**Short exercise**:
Transcribe the part of the action movie excerpt between "Some action movies" and "floor by floor.", inclusive.

**Source excerpt**:
=======
Perhaps most importantly, many of these movies remembered that action works best when the audience actually cares about the characters involved. These were the ones that stood above the rest each year.

  1. The Town (2010)
  2. The Raid (2011)
  3. Dredd (2012)
  4. Snowpiercer (2013)
  5. Edge of Tomorrow (2014)
  6. Mad Max: Fury Road (2015)
  7. Train to Busan (2016)
  8. War for the Planet of the Apes (2017)
  9. Mission: Impossible – Fallout (2018)
  10. 1917 (2019)

The Town (2010)

Ben Affleck’s sophomore directorial effort was even better than his first. The story is set in Boston, in a neighborhood that has long been associated with bank robbery crews. It follows a career criminal (played by Affleck) who starts questioning his life after a robbery creates some unexpected complications. 

The movie’s heist sequences are fantastic, and they never feel exaggerated. The opening bank robbery also immediately and perfectly sets the tone for the movie's grounded action style. The film also heavily focuses on the psychological toll of a criminal lifestyle. and the human choices that come with it.

Much like Michael Mann’s Heat, this film strikes a great balance between high-octane crime action and a very compelling narrative.

The Raid (2011)

Some action movies take their time to build up slowly before the action starts, but The Raid pretty much kicks down the door in the first fifteen minutes and keeps going after that. 

In the movie, a SWAT team enters a heavily fortified apartment building controlled by a crime lord. The operation goes wrong almost immediately and traps the officers inside. From that point, the rest of the movie becomes a fight for survival, floor by floor.

Its use of Pencak Silat, the Indonesian martial art that powers nearly every fight scene, was a big reason it became a hit internationally as well. The camera stays close enough to feel the impact of every strike, but never becomes confusing with too many cuts. Its sequel, The Raid 2 (2014), is also just as good. 

Dredd (2012)

Dredd might not have been a massive hit when it was released, but it’s become a bit of a cult classic in the years since.

The film takes place in Mega-City One, which is a massive urban nightmare where crime is so widespread that so-called Judges act as police, jury, and executioners.

Here, Judge Dredd (Karl Urban) and his rookie, Judge Anderson, become trapped inside a massive tower block which is controlled by a drug lord, and from there, the movie essentially turns into a siege thriller. The basic plot might sound similar to The Raid on paper, although the two are really nothing alike.

Most big actors would probably want moments where their faces are visible. But Urban keeps his helmet on for the entire movie and delivers one of the most memorable action performances of the time. He perfectly captures Dredd's relentless personality with his voice and body language, not to mention that famous scowl.

Snowpiercer (2013)
=======
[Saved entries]
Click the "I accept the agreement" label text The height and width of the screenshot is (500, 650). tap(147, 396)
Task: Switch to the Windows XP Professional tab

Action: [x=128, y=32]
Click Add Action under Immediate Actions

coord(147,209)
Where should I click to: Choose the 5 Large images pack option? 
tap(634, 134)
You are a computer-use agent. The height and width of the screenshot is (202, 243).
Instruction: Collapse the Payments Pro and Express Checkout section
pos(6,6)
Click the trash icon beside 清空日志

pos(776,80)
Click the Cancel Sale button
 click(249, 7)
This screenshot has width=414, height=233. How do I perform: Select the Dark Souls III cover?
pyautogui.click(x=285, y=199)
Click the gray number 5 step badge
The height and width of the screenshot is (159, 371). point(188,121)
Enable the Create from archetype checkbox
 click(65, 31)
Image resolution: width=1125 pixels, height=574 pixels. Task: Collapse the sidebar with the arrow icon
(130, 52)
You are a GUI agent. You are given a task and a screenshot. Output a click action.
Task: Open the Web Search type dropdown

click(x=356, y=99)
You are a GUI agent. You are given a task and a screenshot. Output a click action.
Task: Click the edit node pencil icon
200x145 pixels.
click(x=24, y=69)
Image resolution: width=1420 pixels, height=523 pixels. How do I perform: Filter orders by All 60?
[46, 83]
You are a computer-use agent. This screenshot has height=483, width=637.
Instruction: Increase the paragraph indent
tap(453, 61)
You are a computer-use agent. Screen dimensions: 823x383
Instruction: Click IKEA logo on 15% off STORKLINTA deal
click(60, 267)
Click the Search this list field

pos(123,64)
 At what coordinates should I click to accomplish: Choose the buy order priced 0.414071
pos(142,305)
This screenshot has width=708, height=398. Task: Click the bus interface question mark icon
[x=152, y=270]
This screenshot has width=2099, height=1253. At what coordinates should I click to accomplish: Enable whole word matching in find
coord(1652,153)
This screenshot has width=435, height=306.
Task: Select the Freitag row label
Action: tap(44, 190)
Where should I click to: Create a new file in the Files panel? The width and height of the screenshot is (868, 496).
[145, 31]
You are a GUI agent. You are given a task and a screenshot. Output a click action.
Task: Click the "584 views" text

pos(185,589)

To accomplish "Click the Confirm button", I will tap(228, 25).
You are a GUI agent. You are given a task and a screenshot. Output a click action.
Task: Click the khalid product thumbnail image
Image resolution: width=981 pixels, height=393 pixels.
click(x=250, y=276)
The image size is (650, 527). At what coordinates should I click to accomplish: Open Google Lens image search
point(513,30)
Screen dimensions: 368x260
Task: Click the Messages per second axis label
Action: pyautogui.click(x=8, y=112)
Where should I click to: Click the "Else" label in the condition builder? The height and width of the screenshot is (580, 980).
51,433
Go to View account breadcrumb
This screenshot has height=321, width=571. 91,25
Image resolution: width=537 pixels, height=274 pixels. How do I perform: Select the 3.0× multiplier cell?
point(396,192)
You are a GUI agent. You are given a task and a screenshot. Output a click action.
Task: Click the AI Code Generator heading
=======
**Result of this task**:
Some action movies take their time to build up slowly before the action starts, but The Raid pretty much kicks down the door in the first fifteen minutes and keeps going after that. 

In the movie, a SWAT team enters a heavily fortified apartment building controlled by a crime lord. The operation goes wrong almost immediately and traps the officers inside. From that point, the rest of the movie becomes a fight for survival, floor by floor.